Problem requirements:
Copy out the lines from the first one up to and including the line with "pyautogui.click(x=36, y=26)".

Entries on where items appear:
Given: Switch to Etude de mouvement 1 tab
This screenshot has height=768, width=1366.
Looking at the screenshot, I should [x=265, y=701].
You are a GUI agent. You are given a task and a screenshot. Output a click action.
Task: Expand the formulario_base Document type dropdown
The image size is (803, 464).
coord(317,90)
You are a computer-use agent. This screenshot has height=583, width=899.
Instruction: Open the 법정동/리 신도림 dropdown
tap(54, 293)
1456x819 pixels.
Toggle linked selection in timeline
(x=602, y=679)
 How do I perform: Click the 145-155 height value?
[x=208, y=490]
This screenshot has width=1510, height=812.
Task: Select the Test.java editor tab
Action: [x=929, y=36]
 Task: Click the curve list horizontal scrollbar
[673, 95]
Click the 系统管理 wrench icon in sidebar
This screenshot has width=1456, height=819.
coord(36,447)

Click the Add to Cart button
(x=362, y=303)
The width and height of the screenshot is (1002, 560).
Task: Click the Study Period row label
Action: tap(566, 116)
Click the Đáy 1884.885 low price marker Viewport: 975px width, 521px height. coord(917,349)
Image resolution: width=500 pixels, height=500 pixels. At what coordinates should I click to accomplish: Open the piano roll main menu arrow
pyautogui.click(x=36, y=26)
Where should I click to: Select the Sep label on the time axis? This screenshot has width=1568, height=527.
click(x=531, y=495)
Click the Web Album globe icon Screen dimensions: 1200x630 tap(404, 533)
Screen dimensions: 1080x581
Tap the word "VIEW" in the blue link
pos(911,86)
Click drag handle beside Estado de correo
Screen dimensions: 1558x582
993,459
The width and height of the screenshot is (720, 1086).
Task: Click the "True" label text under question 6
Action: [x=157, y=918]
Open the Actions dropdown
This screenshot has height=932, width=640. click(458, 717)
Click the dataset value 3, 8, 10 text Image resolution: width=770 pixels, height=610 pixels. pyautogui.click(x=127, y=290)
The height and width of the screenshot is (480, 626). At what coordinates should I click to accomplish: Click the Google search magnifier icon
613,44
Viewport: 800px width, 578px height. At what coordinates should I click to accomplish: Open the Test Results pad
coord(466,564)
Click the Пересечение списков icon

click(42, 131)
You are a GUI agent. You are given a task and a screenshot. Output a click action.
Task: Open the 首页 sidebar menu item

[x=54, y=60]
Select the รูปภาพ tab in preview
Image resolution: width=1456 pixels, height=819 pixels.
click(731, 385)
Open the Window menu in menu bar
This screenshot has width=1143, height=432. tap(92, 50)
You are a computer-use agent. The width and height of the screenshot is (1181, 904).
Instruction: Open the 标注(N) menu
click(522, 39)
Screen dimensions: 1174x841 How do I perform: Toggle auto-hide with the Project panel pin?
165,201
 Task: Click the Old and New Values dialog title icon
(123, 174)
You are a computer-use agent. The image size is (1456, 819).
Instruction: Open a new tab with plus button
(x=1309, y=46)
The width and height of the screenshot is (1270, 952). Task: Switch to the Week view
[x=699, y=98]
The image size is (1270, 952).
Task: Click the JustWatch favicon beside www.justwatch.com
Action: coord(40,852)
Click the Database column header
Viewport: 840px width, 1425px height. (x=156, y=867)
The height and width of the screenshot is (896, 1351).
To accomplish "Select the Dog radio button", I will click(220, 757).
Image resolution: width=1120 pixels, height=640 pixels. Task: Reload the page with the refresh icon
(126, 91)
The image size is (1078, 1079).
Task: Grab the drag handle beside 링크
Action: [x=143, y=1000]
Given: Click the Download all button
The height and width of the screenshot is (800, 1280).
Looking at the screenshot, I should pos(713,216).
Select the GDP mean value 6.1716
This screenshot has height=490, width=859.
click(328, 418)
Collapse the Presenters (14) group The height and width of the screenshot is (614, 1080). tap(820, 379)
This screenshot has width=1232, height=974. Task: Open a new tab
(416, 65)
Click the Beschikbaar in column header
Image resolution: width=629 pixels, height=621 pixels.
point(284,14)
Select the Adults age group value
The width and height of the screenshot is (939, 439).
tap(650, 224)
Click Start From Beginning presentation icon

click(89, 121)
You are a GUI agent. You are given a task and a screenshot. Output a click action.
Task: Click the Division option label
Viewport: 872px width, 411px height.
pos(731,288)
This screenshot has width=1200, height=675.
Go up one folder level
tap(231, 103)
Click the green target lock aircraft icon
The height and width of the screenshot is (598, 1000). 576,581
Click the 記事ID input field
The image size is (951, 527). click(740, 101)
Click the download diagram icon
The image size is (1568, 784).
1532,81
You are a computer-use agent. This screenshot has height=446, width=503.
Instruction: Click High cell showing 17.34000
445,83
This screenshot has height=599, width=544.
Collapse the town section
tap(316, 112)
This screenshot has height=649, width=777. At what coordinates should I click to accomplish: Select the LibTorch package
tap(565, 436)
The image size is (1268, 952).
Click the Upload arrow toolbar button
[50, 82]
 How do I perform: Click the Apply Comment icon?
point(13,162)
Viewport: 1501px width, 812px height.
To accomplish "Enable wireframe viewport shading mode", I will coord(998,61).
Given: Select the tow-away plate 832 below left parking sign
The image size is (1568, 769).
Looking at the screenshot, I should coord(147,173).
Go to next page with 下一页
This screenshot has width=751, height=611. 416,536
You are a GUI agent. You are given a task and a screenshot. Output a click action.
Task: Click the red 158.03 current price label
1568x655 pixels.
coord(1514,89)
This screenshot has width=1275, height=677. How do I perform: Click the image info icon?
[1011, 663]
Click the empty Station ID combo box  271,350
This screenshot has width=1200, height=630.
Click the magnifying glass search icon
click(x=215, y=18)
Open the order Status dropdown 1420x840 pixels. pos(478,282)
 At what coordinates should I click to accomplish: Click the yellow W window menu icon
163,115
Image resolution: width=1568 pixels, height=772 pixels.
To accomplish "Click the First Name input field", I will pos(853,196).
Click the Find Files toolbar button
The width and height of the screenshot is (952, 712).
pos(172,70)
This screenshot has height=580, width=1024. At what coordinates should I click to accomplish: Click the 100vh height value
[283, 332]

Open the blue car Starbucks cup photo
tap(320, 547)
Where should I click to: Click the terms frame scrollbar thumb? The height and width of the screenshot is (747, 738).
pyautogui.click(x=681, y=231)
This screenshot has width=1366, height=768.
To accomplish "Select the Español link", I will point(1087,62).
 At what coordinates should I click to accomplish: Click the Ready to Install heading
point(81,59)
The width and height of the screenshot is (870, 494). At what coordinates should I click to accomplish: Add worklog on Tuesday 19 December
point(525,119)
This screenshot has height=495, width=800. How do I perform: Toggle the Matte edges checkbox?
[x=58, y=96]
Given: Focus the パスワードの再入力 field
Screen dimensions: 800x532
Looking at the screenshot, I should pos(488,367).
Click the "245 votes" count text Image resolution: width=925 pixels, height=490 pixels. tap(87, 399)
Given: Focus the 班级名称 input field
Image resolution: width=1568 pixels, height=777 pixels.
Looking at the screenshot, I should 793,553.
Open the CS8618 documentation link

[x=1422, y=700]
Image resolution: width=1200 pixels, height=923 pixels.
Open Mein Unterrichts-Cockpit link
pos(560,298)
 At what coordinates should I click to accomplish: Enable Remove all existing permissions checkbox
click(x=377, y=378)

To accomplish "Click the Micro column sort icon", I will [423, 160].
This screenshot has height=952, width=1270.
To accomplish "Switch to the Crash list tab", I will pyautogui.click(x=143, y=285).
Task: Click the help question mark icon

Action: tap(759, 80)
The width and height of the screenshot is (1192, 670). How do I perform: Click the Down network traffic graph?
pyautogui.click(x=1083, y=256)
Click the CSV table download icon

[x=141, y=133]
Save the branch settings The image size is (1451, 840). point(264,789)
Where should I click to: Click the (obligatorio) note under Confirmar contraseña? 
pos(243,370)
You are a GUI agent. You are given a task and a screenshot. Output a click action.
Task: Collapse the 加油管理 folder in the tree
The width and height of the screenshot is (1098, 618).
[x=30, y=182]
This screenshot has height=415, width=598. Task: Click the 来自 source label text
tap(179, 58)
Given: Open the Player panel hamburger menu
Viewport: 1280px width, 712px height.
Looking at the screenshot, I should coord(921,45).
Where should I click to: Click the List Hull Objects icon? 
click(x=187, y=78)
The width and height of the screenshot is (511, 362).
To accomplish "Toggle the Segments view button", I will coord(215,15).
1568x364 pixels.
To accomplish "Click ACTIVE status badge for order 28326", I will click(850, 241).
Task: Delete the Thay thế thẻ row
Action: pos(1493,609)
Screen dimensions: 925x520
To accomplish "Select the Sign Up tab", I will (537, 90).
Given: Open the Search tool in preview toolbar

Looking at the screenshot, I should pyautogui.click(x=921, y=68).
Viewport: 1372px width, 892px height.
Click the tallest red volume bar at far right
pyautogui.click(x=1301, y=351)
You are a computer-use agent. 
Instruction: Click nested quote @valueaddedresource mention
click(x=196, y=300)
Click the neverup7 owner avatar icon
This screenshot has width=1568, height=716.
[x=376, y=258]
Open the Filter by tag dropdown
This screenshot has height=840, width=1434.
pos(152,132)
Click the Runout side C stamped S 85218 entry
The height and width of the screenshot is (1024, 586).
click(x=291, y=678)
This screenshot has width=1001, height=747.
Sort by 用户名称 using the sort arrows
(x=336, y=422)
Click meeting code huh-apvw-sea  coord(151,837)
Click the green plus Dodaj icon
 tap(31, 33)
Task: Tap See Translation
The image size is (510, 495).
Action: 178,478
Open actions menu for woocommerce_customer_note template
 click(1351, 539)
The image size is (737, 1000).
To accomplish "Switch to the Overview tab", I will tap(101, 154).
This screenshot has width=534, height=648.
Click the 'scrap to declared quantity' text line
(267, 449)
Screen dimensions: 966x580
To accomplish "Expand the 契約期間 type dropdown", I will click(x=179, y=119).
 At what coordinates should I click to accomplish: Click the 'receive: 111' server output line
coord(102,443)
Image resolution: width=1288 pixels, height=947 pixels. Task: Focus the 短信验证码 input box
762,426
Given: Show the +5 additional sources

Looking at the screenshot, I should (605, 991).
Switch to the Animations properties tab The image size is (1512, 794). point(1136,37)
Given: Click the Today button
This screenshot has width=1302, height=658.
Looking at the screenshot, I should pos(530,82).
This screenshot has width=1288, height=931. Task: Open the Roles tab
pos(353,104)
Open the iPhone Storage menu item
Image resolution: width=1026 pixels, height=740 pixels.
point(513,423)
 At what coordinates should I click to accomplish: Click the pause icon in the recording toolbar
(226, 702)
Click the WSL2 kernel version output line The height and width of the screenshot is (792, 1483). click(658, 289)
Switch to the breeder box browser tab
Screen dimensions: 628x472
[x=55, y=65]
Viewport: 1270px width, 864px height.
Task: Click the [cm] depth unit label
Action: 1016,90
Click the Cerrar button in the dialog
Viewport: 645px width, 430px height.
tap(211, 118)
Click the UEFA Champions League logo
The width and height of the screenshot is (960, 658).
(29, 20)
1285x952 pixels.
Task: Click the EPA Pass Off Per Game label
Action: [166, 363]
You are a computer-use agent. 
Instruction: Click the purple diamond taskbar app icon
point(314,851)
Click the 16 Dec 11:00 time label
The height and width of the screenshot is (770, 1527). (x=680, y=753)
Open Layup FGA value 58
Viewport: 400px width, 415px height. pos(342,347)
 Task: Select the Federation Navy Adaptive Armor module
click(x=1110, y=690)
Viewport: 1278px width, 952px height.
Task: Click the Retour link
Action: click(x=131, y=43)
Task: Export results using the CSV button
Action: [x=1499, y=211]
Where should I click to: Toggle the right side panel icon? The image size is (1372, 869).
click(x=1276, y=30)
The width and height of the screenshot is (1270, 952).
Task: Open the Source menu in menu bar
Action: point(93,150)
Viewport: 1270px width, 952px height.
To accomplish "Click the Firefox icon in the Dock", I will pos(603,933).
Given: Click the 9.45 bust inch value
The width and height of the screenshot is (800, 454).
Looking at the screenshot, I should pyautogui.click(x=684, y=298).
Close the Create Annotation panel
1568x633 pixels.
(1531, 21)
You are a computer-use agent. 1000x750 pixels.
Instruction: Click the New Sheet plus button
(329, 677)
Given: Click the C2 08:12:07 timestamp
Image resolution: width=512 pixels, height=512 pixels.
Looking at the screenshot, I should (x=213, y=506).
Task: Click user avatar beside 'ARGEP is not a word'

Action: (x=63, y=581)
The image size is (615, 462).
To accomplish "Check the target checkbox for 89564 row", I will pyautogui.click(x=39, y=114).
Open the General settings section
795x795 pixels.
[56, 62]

Reply to the task:
Given: Switch to Etude de mouvement 1 tab
This screenshot has height=768, width=1366.
Looking at the screenshot, I should [x=265, y=701].
You are a GUI agent. You are given a task and a screenshot. Output a click action.
Task: Expand the formulario_base Document type dropdown
The image size is (803, 464).
coord(317,90)
You are a computer-use agent. This screenshot has height=583, width=899.
Instruction: Open the 법정동/리 신도림 dropdown
tap(54, 293)
1456x819 pixels.
Toggle linked selection in timeline
(x=602, y=679)
 How do I perform: Click the 145-155 height value?
[x=208, y=490]
This screenshot has width=1510, height=812.
Task: Select the Test.java editor tab
Action: [x=929, y=36]
 Task: Click the curve list horizontal scrollbar
[673, 95]
Click the 系统管理 wrench icon in sidebar
This screenshot has width=1456, height=819.
coord(36,447)

Click the Add to Cart button
(x=362, y=303)
The width and height of the screenshot is (1002, 560).
Task: Click the Study Period row label
Action: tap(566, 116)
Click the Đáy 1884.885 low price marker Viewport: 975px width, 521px height. coord(917,349)
Image resolution: width=500 pixels, height=500 pixels. At what coordinates should I click to accomplish: Open the piano roll main menu arrow
pyautogui.click(x=36, y=26)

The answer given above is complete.